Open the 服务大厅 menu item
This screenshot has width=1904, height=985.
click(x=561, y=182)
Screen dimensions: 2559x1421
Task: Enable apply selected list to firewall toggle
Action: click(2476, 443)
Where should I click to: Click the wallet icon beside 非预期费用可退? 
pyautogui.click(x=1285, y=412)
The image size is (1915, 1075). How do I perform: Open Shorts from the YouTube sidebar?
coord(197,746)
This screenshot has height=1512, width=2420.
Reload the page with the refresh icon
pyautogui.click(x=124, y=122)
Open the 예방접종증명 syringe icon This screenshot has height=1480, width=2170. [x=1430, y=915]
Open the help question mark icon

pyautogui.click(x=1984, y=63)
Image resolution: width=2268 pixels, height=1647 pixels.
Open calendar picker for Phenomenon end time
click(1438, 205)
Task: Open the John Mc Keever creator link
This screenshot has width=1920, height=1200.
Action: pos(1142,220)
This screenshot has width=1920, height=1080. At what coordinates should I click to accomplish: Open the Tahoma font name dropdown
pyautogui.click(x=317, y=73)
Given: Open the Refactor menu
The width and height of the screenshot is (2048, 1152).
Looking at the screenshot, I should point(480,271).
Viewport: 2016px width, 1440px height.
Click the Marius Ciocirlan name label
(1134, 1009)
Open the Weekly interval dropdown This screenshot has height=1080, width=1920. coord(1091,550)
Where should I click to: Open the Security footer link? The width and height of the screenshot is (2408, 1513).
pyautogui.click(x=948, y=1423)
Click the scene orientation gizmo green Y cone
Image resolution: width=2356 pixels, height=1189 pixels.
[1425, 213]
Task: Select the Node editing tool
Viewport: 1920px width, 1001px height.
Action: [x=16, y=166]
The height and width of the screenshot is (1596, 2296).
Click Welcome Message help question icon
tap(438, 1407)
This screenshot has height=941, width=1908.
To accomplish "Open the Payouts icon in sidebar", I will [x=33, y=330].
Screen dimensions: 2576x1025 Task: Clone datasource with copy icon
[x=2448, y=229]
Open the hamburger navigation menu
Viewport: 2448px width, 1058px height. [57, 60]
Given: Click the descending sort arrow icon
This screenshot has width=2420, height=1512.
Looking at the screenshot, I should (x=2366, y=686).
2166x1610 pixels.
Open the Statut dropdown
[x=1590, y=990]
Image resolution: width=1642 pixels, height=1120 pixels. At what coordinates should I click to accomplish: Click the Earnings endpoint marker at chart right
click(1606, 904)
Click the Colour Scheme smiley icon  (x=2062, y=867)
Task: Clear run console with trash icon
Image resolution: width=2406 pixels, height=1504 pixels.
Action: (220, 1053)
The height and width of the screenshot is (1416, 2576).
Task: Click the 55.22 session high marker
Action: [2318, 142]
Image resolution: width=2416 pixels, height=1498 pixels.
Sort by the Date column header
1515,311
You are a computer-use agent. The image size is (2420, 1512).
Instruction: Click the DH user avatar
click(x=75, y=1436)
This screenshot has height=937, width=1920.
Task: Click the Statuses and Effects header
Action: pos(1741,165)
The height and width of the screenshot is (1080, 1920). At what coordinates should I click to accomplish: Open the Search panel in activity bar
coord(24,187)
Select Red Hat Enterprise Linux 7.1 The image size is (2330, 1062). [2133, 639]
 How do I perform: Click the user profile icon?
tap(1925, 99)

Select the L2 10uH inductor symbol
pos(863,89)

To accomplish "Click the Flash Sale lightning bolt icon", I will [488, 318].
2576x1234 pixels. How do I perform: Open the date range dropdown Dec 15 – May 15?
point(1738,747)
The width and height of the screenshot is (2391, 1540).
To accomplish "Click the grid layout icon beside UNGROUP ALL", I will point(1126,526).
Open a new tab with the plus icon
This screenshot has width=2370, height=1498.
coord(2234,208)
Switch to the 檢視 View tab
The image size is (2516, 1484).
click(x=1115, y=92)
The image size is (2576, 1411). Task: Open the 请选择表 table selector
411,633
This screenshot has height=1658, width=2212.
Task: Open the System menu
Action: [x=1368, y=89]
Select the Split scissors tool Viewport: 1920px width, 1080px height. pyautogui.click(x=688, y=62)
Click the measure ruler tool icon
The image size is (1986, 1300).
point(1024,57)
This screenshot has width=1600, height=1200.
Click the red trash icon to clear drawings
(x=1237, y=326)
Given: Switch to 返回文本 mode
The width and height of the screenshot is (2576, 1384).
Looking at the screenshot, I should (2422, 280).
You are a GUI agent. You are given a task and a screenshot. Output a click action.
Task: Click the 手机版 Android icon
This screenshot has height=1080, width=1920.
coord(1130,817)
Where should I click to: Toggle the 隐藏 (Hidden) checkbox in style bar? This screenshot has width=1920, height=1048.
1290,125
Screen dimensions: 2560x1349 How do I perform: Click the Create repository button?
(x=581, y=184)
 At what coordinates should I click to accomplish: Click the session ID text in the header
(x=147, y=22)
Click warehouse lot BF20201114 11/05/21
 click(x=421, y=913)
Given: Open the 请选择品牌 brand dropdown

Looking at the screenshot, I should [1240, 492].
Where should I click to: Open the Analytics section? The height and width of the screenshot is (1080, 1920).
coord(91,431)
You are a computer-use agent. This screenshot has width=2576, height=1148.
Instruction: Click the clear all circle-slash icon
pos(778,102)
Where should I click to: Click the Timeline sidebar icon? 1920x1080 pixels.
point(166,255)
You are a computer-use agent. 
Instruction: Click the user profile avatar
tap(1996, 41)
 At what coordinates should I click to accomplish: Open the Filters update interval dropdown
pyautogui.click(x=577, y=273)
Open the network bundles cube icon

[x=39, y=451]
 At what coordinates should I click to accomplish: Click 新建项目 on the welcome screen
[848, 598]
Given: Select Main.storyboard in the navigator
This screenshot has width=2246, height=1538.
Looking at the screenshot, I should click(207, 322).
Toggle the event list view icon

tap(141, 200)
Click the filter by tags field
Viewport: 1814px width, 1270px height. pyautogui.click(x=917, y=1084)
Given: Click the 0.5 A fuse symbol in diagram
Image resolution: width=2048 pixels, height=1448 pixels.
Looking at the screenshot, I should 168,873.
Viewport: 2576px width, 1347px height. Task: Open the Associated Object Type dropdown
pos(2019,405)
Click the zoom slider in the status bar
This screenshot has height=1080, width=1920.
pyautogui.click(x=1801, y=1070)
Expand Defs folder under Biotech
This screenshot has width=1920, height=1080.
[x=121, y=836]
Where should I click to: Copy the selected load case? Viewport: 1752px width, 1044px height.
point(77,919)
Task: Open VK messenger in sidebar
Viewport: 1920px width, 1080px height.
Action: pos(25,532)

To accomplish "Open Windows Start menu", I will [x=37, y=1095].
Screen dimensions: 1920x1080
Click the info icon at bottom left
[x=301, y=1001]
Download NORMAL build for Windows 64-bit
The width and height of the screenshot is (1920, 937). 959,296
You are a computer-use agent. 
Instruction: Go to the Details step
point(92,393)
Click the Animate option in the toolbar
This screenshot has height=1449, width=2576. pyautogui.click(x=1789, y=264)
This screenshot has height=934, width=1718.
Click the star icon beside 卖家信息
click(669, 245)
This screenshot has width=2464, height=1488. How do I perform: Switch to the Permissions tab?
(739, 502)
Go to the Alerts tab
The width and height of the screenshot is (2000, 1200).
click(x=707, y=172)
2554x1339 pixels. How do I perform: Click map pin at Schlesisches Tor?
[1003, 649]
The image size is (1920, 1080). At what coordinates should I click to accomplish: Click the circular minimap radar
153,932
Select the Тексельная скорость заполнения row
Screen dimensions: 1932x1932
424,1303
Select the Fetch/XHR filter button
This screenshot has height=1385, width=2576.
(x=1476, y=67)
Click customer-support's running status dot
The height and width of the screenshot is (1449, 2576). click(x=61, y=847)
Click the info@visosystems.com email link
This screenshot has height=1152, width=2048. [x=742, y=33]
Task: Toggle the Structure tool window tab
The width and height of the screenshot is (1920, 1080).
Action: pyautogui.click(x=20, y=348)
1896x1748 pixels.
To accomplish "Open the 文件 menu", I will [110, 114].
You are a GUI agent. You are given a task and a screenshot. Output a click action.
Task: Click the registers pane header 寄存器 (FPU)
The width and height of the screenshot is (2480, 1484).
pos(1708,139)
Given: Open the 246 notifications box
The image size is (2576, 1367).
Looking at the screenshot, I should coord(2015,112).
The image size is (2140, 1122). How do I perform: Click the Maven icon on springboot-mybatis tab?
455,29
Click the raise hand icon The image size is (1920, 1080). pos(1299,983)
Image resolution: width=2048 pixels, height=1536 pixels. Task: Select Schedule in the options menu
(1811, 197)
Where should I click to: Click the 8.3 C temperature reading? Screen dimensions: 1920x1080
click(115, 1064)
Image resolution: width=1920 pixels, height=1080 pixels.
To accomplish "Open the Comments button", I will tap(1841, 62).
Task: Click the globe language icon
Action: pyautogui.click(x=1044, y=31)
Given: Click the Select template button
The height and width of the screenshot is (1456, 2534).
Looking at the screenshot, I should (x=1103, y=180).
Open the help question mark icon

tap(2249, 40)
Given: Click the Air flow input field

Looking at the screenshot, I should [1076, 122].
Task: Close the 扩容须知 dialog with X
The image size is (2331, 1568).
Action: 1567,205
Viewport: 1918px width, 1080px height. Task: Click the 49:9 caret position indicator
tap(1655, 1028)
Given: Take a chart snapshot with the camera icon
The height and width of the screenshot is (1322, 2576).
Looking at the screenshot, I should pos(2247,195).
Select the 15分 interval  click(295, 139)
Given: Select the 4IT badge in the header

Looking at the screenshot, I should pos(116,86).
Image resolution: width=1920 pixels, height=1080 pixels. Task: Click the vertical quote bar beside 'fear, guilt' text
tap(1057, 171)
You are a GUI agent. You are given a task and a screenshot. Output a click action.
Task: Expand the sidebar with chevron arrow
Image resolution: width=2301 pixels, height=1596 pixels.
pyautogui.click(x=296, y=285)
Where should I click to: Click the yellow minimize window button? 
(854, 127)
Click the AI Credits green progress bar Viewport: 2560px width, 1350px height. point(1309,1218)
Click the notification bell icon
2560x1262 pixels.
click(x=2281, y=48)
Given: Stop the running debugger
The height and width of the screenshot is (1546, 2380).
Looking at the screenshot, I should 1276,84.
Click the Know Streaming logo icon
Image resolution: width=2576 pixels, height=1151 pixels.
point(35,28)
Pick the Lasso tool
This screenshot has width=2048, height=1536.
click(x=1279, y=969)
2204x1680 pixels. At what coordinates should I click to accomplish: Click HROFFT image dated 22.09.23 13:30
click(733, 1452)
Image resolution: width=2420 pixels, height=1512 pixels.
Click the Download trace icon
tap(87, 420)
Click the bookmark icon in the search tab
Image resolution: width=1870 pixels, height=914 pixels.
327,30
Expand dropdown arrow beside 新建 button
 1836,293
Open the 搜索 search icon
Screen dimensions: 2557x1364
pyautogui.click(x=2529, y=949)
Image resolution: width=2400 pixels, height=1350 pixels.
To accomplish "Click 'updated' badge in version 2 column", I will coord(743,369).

════════════════════

--- Problem details ---
From the records above, pick out and copy each line holding the word "computer".

--- Written answer ---
You are a computer-use agent. The image size is (2420, 1512).
You are a computer-use agent. This screenshot has width=2576, height=1148.
You are a computer-use agent. 
You are a computer-use agent. 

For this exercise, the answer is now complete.